Andrew Pinnock

No. 30, 34, 38
- Position:: Fullback

Personal information
- Born:: March 12, 1980 (age 45) Hartford, Connecticut, U.S.
- Height:: 5 ft 10 in (1.78 m)
- Weight:: 250 lb (113 kg)

Career information
- High school:: Bloomfield (Bloomfield, Connecticut)
- College:: South Carolina
- NFL draft:: 2003: 7th round, 229th pick

Career history
- San Diego Chargers (2003–2007); Denver Broncos (2008); Florida Tuskers (2009);

Career NFL statistics
- Rushing attempts:: 18
- Rushing yards:: 56
- Receptions:: 4
- Receiving yards:: 31
- Stats at Pro Football Reference

= Andrew Pinnock =

American football player (born 1980)

Andrew Pinnock (born March 12, 1980) is an American former professional football player who was a fullback in the National Football League (NFL). He played college football for the South Carolina Gamecocks and was selected by the San Diego Chargers in the seventh round of the 2003 NFL draft.
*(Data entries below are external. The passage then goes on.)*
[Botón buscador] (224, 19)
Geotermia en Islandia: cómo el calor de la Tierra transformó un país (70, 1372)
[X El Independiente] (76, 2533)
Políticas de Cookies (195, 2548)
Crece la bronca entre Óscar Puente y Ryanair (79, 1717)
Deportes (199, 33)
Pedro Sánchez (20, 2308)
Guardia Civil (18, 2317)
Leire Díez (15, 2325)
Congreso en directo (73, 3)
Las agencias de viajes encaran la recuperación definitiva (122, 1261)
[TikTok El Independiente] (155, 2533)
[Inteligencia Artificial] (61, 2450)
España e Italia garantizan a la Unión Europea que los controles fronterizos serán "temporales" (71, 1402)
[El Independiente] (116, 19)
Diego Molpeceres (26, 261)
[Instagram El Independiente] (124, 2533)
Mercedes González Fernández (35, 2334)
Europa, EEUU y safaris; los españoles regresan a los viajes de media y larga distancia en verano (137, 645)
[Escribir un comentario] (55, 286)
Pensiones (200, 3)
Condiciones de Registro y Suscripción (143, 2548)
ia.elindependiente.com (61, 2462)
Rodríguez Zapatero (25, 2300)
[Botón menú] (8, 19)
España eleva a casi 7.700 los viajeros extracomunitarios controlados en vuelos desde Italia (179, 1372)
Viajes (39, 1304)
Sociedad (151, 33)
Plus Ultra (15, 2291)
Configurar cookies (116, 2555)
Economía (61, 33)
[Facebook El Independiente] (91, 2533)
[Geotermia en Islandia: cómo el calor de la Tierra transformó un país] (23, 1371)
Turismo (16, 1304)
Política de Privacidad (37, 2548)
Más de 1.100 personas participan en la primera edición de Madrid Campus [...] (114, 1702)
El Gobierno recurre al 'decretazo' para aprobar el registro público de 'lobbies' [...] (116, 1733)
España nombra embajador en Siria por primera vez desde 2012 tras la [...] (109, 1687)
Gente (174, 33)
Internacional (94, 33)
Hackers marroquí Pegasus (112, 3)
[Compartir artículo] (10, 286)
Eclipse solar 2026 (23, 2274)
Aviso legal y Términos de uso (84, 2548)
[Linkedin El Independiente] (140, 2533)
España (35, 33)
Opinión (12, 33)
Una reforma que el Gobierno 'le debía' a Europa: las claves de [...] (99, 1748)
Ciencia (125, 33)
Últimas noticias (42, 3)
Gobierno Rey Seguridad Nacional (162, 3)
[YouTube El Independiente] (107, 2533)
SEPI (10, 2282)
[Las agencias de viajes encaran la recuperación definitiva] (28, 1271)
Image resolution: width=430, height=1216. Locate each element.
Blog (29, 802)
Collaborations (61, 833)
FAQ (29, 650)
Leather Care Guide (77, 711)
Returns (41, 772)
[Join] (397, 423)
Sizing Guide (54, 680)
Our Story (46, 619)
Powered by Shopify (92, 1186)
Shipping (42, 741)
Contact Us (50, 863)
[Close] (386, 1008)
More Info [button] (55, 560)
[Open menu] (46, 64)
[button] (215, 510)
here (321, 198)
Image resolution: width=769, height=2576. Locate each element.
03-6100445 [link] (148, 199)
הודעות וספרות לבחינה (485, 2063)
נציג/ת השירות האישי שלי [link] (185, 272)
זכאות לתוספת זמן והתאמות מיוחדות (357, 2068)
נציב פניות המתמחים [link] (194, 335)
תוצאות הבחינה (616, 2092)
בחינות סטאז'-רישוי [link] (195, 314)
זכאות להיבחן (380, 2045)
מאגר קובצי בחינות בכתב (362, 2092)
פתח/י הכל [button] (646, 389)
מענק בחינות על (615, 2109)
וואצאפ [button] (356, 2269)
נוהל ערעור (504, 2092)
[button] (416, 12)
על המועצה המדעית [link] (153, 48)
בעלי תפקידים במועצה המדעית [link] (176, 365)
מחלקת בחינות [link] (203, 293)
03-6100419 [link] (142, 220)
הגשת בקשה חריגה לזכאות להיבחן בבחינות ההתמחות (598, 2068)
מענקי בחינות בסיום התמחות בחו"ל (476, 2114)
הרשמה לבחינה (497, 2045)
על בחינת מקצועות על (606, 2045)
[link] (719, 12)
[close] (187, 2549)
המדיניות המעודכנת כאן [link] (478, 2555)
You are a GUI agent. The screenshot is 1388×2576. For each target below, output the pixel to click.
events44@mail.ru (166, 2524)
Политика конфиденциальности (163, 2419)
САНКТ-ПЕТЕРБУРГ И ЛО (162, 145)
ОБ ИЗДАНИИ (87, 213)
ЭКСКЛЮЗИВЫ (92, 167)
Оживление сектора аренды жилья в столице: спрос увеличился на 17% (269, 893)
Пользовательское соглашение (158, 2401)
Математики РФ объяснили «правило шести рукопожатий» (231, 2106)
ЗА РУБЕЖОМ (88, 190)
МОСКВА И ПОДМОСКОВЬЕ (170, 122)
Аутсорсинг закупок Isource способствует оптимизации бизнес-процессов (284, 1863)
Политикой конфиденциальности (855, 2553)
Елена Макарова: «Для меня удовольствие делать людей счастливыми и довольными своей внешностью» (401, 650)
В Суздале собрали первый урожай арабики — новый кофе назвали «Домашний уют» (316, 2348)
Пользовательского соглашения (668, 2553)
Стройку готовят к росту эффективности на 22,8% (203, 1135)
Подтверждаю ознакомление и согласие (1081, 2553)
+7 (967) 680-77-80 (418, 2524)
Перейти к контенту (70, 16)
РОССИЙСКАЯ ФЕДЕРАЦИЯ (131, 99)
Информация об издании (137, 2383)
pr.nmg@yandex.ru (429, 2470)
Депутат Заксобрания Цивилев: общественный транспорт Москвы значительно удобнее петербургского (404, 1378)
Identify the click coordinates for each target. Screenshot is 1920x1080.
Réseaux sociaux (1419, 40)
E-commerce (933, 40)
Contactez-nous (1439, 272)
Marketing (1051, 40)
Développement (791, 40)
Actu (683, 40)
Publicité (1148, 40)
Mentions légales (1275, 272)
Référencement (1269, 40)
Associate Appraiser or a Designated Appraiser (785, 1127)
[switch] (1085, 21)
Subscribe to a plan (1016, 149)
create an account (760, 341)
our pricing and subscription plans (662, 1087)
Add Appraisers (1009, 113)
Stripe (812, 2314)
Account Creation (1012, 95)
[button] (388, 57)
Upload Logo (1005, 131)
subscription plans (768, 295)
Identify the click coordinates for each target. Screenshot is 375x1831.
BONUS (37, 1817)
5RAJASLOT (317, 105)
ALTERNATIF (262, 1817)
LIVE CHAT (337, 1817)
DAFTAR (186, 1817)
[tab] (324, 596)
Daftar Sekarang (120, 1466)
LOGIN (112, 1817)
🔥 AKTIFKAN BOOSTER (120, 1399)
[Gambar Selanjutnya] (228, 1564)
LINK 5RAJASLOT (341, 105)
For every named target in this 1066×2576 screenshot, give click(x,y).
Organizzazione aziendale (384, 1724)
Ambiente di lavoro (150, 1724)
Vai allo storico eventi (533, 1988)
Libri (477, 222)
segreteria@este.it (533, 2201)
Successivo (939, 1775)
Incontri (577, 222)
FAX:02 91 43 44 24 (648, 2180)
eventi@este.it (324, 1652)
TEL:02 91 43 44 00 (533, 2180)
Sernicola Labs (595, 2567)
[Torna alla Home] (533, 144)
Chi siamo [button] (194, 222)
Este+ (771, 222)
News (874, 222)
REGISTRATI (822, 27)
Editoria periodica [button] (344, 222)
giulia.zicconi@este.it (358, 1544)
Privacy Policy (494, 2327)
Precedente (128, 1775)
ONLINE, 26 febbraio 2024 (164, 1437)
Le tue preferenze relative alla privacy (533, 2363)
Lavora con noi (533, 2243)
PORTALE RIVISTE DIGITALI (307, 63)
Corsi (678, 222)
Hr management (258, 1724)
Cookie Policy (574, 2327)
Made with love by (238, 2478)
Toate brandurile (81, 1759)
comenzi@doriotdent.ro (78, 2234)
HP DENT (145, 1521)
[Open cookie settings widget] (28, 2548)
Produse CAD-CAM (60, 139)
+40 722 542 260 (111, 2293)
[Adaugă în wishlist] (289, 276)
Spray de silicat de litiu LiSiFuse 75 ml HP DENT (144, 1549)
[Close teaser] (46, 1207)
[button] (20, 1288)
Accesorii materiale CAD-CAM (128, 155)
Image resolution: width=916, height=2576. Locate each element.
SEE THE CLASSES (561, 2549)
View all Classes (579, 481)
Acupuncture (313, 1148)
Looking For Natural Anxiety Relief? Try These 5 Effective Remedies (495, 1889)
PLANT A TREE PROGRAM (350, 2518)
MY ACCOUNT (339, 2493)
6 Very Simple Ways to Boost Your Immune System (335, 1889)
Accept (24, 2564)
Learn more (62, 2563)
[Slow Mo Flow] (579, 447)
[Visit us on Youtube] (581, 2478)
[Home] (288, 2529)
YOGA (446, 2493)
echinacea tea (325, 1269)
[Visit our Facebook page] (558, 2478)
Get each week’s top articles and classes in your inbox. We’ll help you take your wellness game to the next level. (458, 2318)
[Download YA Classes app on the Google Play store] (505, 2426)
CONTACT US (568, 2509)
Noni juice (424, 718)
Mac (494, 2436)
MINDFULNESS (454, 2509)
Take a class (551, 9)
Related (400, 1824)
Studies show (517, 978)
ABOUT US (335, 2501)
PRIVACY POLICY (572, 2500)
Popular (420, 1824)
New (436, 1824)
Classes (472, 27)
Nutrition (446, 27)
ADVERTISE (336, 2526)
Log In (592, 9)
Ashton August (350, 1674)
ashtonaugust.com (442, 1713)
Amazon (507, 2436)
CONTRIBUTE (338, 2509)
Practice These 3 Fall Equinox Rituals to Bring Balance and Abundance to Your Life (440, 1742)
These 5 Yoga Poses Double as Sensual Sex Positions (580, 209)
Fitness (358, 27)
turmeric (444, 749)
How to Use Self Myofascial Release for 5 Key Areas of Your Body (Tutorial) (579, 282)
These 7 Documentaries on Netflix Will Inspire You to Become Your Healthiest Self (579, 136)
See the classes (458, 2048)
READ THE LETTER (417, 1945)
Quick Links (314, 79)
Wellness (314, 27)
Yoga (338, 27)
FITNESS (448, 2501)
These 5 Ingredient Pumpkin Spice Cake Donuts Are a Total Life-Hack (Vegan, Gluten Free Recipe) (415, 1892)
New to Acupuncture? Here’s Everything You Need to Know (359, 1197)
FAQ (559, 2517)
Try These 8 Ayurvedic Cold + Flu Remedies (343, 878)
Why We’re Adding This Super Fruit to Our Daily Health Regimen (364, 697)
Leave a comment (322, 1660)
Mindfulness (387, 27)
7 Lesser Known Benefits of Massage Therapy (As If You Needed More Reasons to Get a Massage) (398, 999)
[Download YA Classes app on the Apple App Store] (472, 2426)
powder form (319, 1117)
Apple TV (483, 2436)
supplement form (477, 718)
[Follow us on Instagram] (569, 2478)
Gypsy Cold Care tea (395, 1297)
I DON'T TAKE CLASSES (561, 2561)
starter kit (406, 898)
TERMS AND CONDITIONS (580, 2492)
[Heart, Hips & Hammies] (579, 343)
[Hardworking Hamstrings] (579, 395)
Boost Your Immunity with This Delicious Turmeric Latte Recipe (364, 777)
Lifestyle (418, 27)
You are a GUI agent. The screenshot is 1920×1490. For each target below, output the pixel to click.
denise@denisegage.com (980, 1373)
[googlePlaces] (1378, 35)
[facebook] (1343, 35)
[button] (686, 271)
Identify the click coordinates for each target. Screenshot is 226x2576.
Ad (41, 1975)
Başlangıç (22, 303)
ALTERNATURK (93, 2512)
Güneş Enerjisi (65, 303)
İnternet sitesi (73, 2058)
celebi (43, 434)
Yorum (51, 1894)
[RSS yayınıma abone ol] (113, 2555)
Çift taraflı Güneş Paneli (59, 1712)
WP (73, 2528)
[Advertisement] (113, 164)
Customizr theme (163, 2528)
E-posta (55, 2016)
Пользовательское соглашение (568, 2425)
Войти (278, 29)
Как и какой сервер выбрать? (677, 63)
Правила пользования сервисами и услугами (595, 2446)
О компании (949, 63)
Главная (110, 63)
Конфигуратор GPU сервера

Pinnock also played for the Denver Broncos and Florida Tuskers.

==Early life==
Pinnock attended Bloomfield High School in Bloomfield, Connecticut, and was a letterman in football. As a senior, he was named the 1998 Mr. Football for the state of Connecticut, and also won All-State and All-District honors. 1998. While there, he was a teammate of the Indianapolis Colts defensive end, Dwight Freeney.

==College career==
Pinnock played college football at the University of South Carolina for legendary coach Lou Holtz where he was a standout running back/fullback from 1999-2003.

==Professional career==

===San Diego Chargers===
Pinnock was selected by the San Diego Chargers in the seventh round (229th overall) of the 2003 NFL draft. He then served as a special team player and backup to Pro Bowler Lorenzo Neal. He was released on September 1, 2008.

===Denver Broncos===
Pinnock was signed by the Denver Broncos on November 26, 2008. He was released on April 29, 2009.

===Florida Tuskers===
Pinnock played in six games, starting five, for the Florida Tuskers in 2009. He caught five passes for 17 yards and one touchdown and rushed four times for five yards and one touchdown. He also recorded one solo tackle and one assisted tackle.